Text passage –
Diagramming System Design: URL Shorteners

Written by
Iván Ovejero
9 mins
Sep 6, 2024
Subscribe for more insights
Thank you for your interest in the syllabus.

We'll be in touch soon with more information!

In the meantime, if you have any questions, don’t hesitate to reach out to our team.

Oops! Something went wrong while submitting the form.

TLDR - Diagramming System Design: URL Shorteners

  • Shorthand links (via URL shorteners) are compact, memorable, and commonly used in messaging, social media, and marketing.
  • Key features of shorteners include analytics tracking, customizable "vanity URLs," and affiliate link masking.
  • ID Generation:
    • Converts long URLs into short, unique IDs using a base62 character set (A–Z, a–z, 0–9).
    • Length of 7 characters in base62 provides ~3.5 trillion unique IDs.
    • Avoids reserved/special characters to keep URLs clean and unencoded.
  • Mapping Strategies:
    • Plain numeric IDs lack scalability.
    • Hashing is deterministic but needs truncation + collision checks, which may overload the DB.
    • Preferred method: incrementing integers encoded in base62.
  • Storage Considerations:
    • Store mappings with metadata like creation date, expiration, last accessed, and user ID.
    • Example: 100M daily users for 5 years ≈ 450 TB storage needed.
    • Optimize for read-heavy workloads with caching (e.g. Redis).
  • Redirection Mechanism:
    • POST request creates short URL; GET request retrieves original.
    • Use 301 (permanent) or 302 (temporary) redirects based on caching vs. analytics needs.
  • Future Enhancements:
    • Add rate limiting, auto-expiry, vanity URL support, analytics, and high availability/scalability.

Exercise aim – In the URL shortener design summary, how many unique IDs does a 7-character base62 ID provide?

[Records from a data source]

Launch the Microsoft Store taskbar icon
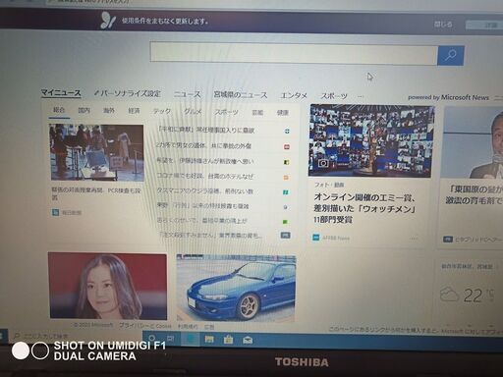The width and height of the screenshot is (503, 377). 228,340
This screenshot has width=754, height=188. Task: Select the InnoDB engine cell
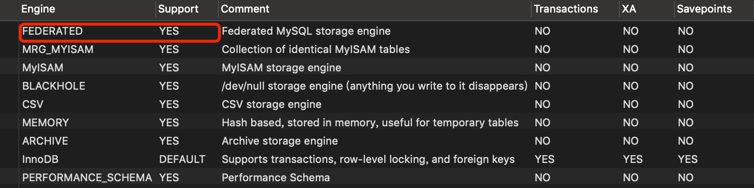(40, 159)
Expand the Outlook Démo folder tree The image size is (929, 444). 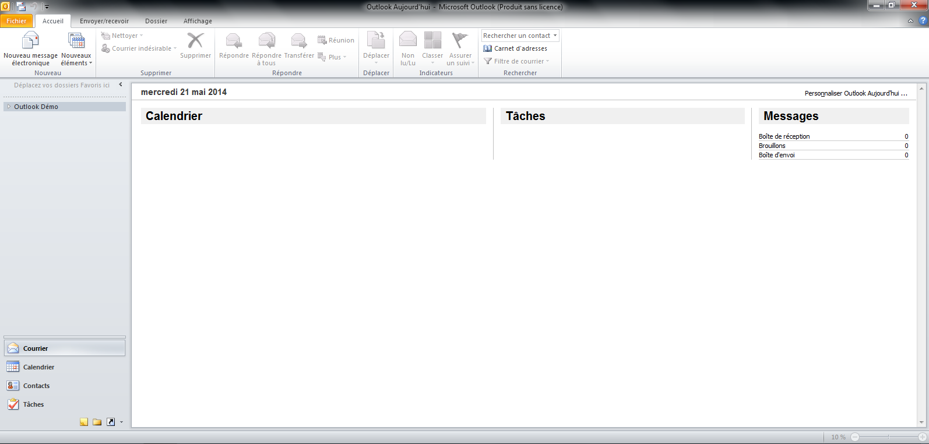[x=9, y=107]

Final result – About 3.5 trillion unique IDs.